--- Begin ---
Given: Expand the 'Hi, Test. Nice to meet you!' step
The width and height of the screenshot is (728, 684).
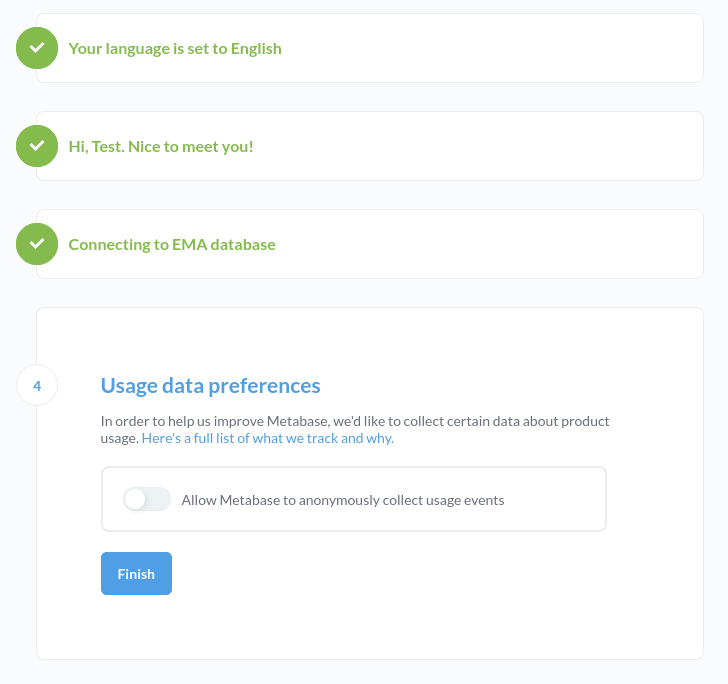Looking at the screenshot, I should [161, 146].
--- End ---
--- Begin ---
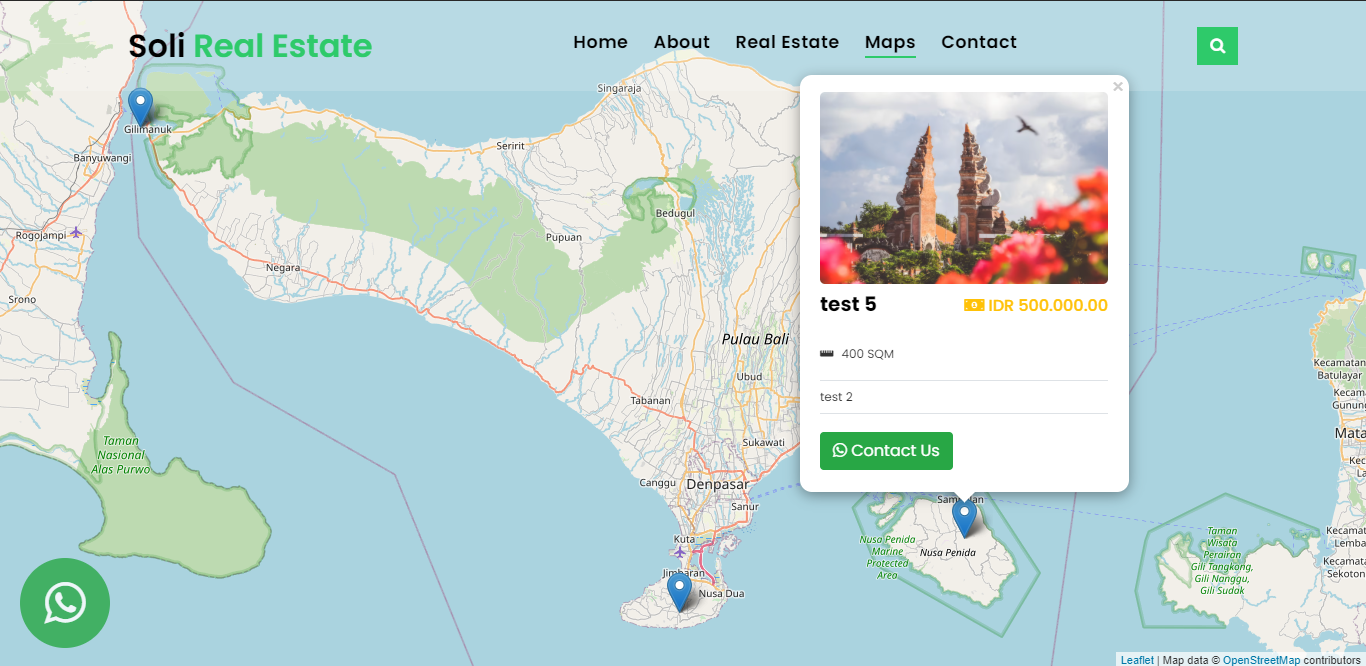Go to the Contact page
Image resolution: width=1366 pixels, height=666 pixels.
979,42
--- End ---
Work required: Can you write out, word for word, the lines of the records from the one containing "Given: Expand the" up to and including the one containing "Looking at the", leaving the pictures out?

Correct output:
Given: Expand the 'Hi, Test. Nice to meet you!' step
The width and height of the screenshot is (728, 684).
Looking at the screenshot, I should [161, 146].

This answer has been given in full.